From the outside, you wouldn't give Dieckman Trucking's dump truck a second look. It's just another truck, bouncing down the highway. That is, until you get to know the company's driver Troy Bellinger.

"I can't throw a football, I can't throw a baseball, and my handwriting is very bad," says company truck driver Troy Bellinger.

He can drive a truck, although, in a way you might not expect.

"I push on the clutch, I shift, and then I go."

Bellinger can't use his right arm. It's the result of a motorcycle accident back in 1991. After three years he went back to work. Starting in a pallet factory, moving to IBP, and then working for a construction company. He drove trucks on job sites.

"I drove a dump truck, water truck, semi, roll boy and a yuke," says Bellinger.

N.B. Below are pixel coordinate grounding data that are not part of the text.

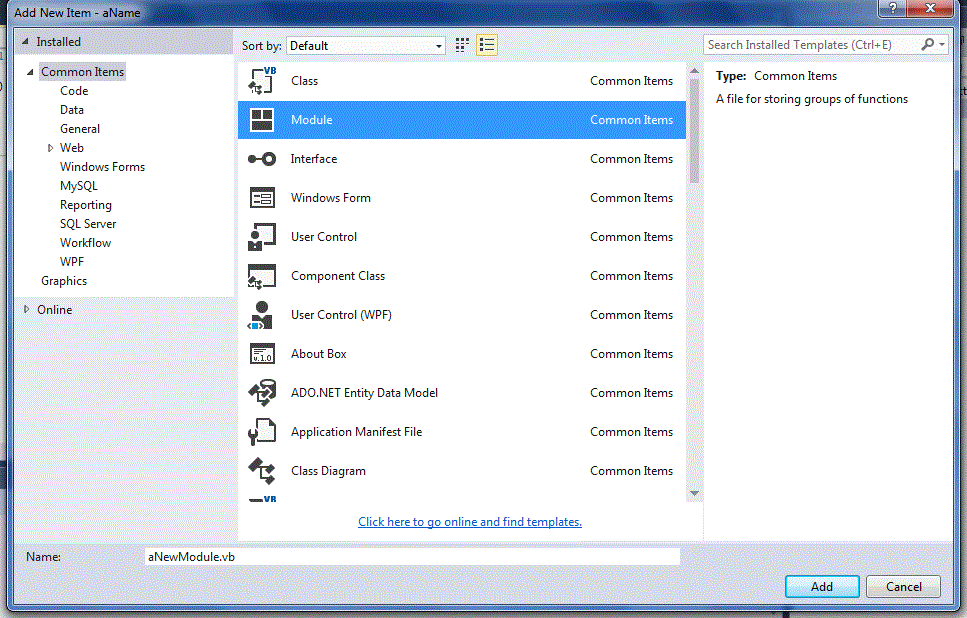
Task: Open the SQL Server template category
Action: [x=87, y=223]
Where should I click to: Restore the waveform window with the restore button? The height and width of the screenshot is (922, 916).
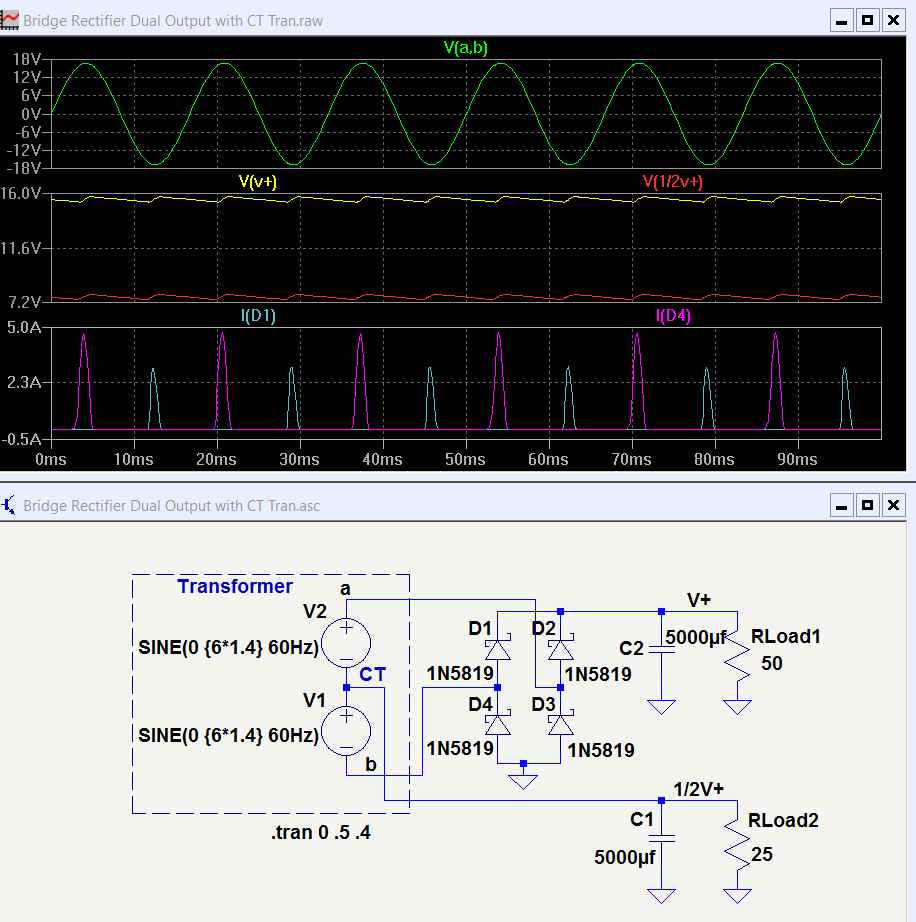click(866, 19)
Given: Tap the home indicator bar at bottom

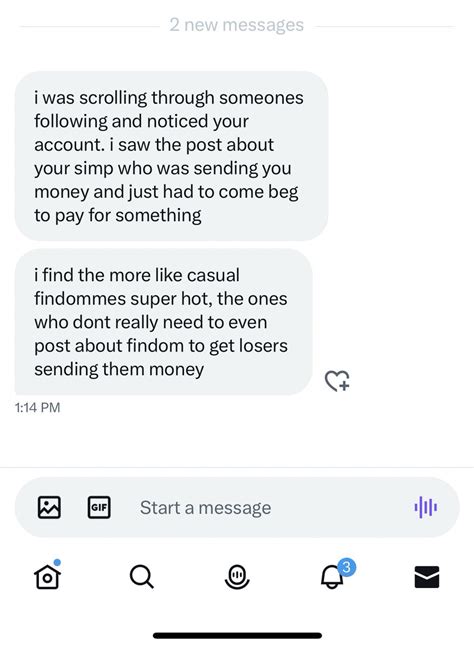Looking at the screenshot, I should coord(237,636).
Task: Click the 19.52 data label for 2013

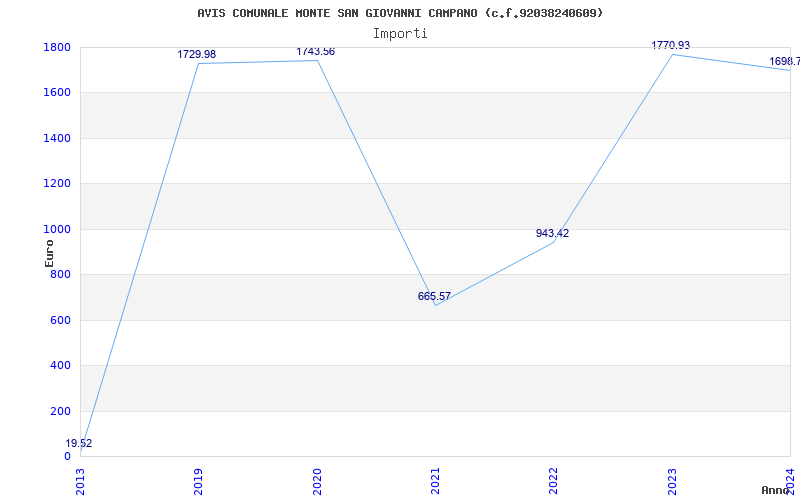Action: coord(79,443)
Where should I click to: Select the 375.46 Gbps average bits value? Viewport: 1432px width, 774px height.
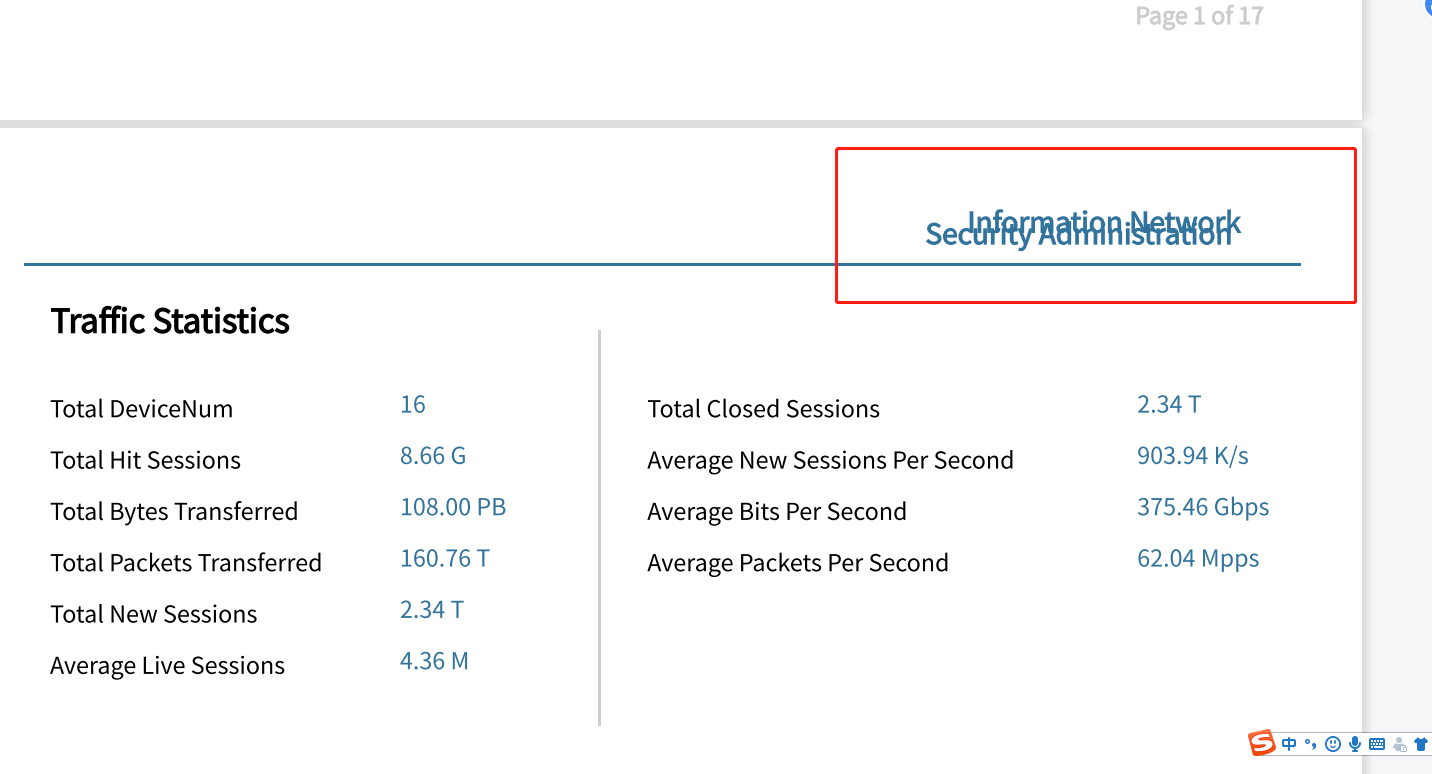1202,507
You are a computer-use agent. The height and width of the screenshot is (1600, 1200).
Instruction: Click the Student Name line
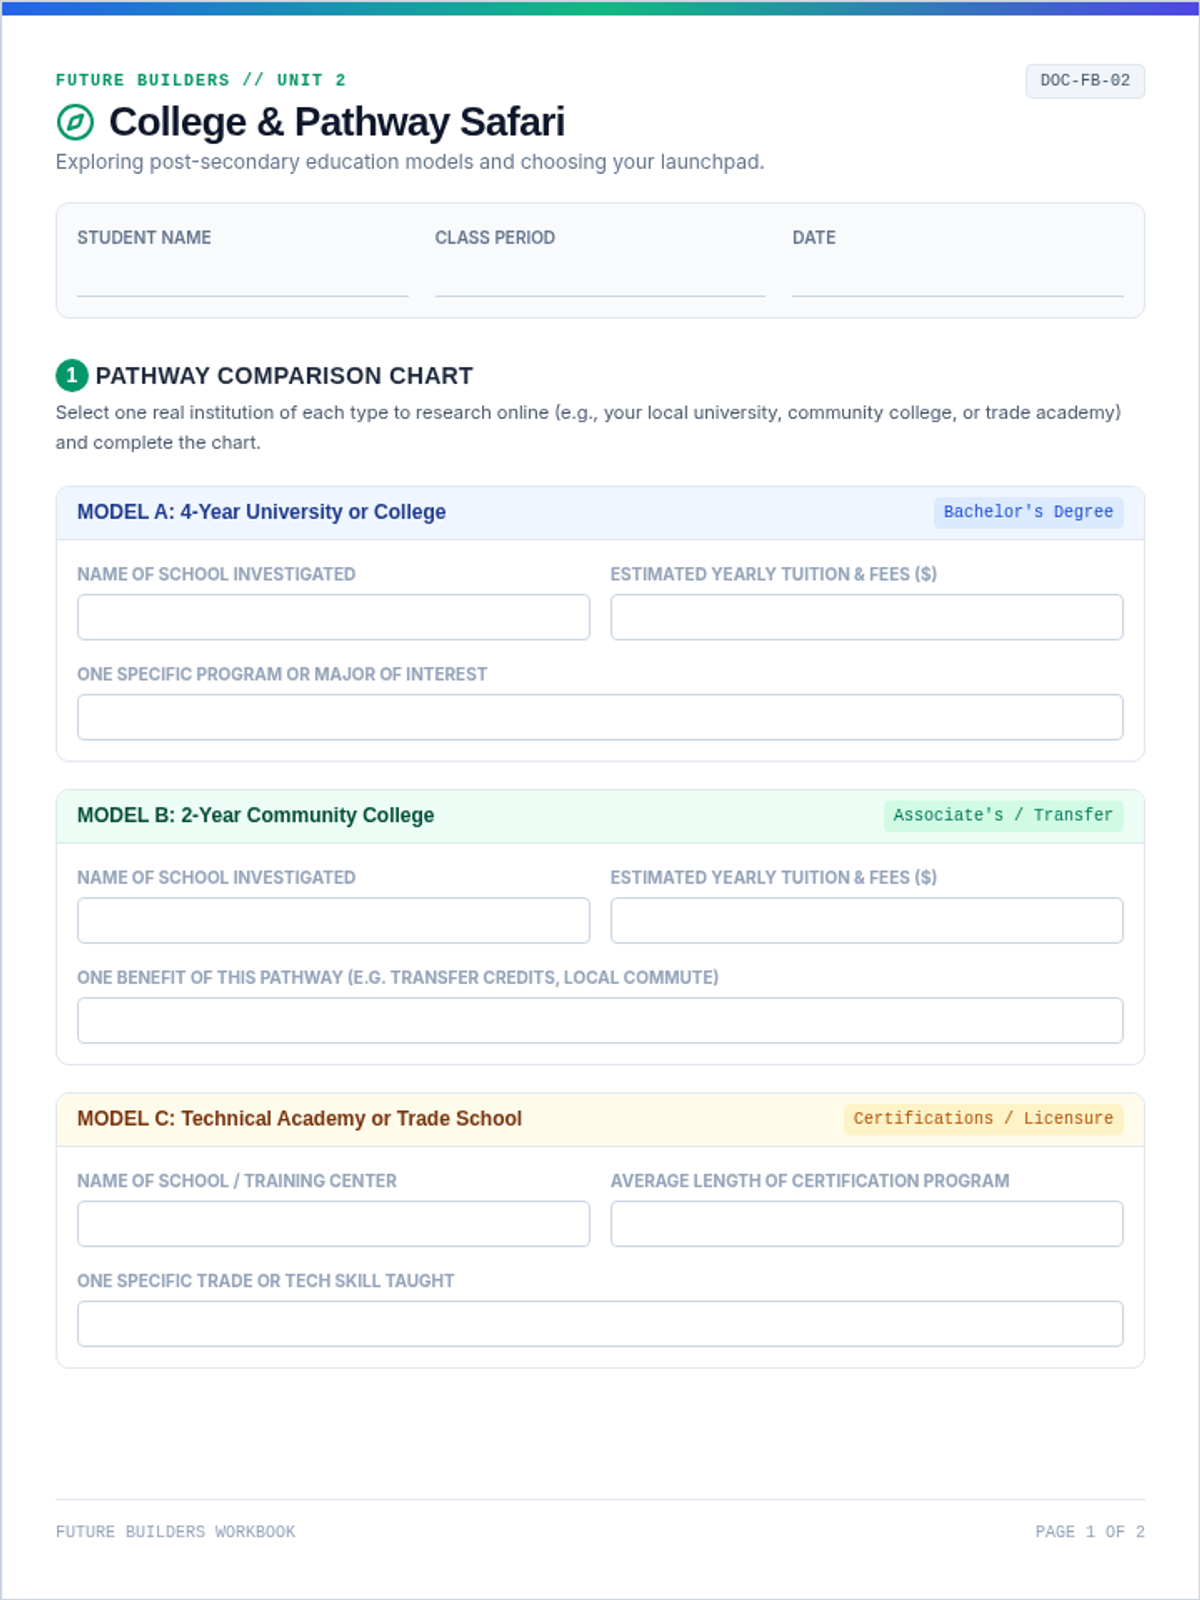pos(243,281)
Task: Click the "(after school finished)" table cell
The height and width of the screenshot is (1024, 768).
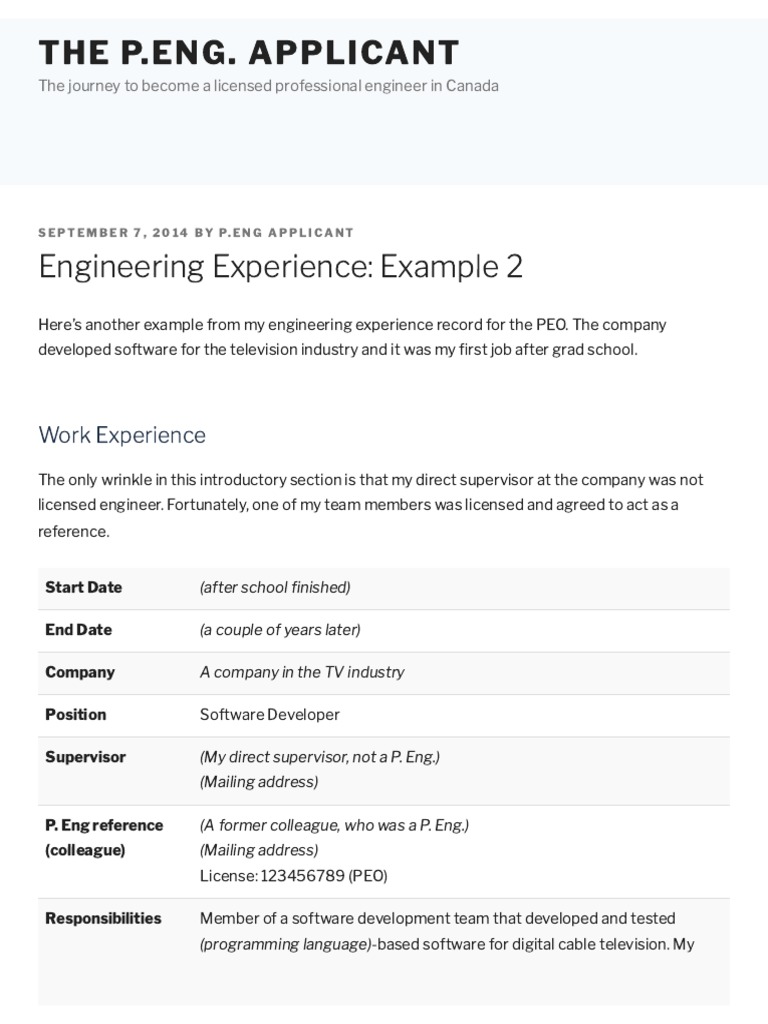Action: 275,587
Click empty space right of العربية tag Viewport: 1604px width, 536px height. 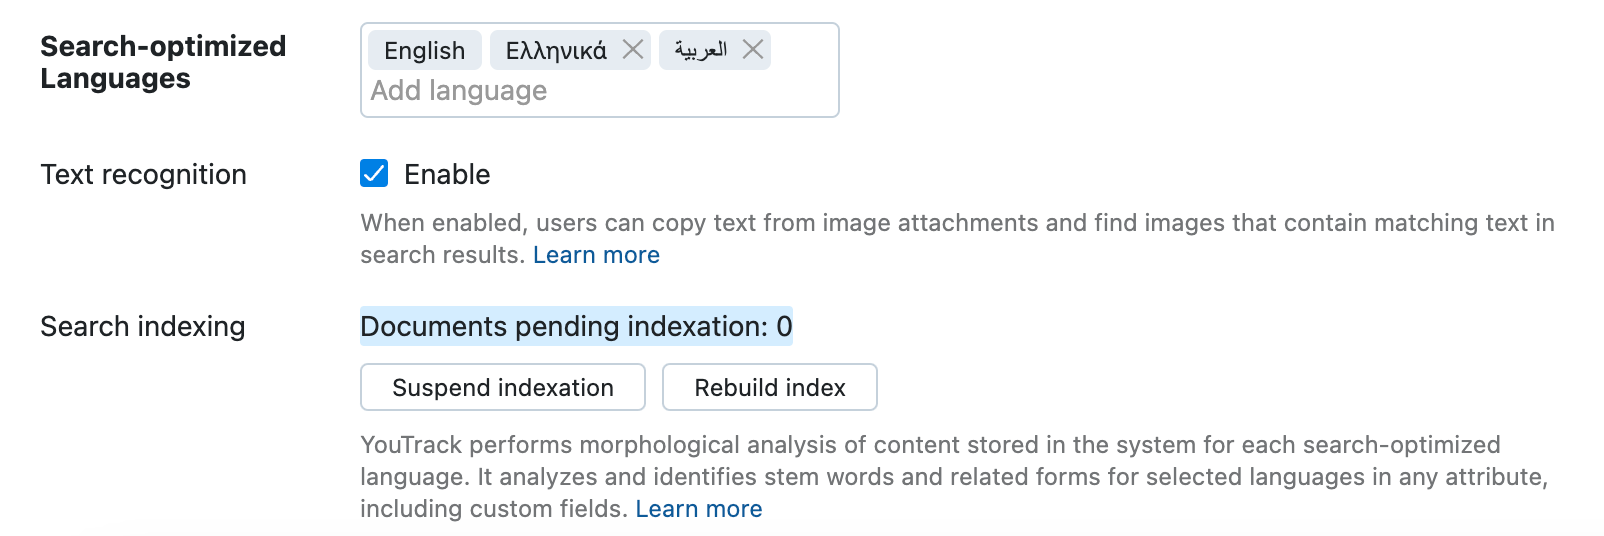pyautogui.click(x=804, y=50)
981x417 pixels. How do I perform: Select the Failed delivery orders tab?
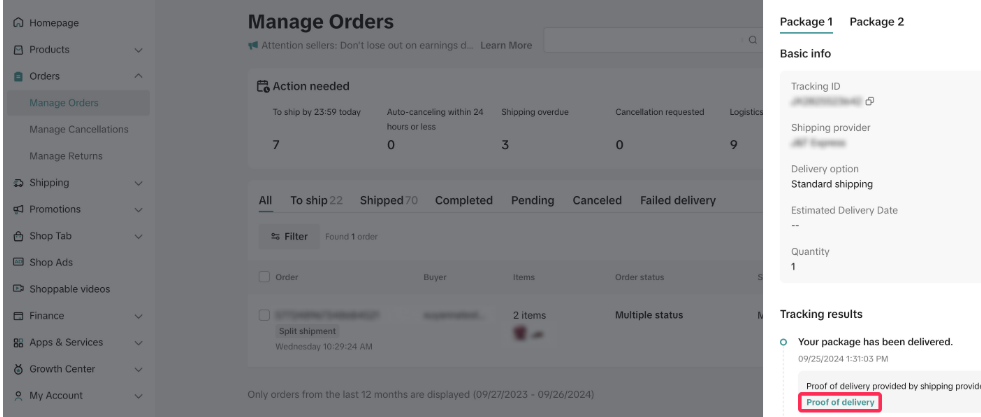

He did it all one handed, just like he does now.

"Sometimes I lift my leg up like this and keep it nice and tight, and then I'll shift to another gear, but my arm is always on here."

Now he works for his sister. She started Dieckman Trucking after losing her job when the economy tanked.

"I lost my job at Bandag because the jobs went south so, I thought I would go ahead and start a trucking company and help my brother out with a job because was looking for a job as well," says owner Megan Dieckman.

Her company delivers golf sand, pig iron, and lime. To drive for her, Bellinger needed a special certificate from the government. He applied for one and passed the test, although he says he never received anything in the mail. So he's been driving for his sister, always thinking he was completely legal.

"That's what I thought, until I got this paper," says Bellinger.

The government is revoking his certificate and denying his renewal application because Bellinger's required to drive an automatic transmission truck and wear a prosthesis for his right arm. He's done neither.

"Because I still have my original arm, so I don't understand why I would need a prosthetic arm, because I don't have a need for one, and even with a prosthetic you can't hang on to the steering wheel with a prosthetic arm," says Bellinger.

He points out his doctor wrote "no prosthetic needed" on both of his physicals. His sister says she can't afford to buy a replacement truck without a stick shift. The government says unless Bellinger does those two things, he can't safely drive.

"The truck driver must be medically qualified to not only drive the vehicle safely, but also to do pre and post trip safety inspections, secure the load and make sure it has not shifted. In the interest of public safety, CMV drivers are held to higher physical, mental and emotional standards than passenger car drivers," said the Federal Motor Carrier Safety Administration in a statement to TV-6.

Simply stated, the government says driving a truck one handed puts everyone at risk and the government has the final say. Bellinger says that's not fair.

"As long as I feel comfortable with myself driving, and I know I'm not out there to hurt anybody else, why are they trying to take this away from me?"

He's been ticketed twice by Iowa cops.

"I've been driving no problem, I mean I got pulled over twice, one overweight, one for not having a three cluster light on it, but other than that, nobody has ever said anything to me," says Bellinger.

His right arm has never come up. Iowa DOT Captain John McQuoid says Bellinger's only other legal option is driving only in Iowa. State law allows some exceptions for truck drivers to drive without the special certificate.

"You can see how some people might look at this and go, that seems dangerous?" asked TV-6 Investigates.

"Yeah because they're not used to doing things one handed, and that's the biggest thing it is, nobody is used to doing things one handed like me," says Bellinger.

His ability to adapt versus the government's safety concerns. Bellinger will have to choose which route is easier to keep driving.

Bellinger is looking into the cost of a prosthesis for his right arm.

He's also looking into taking legal action against the government.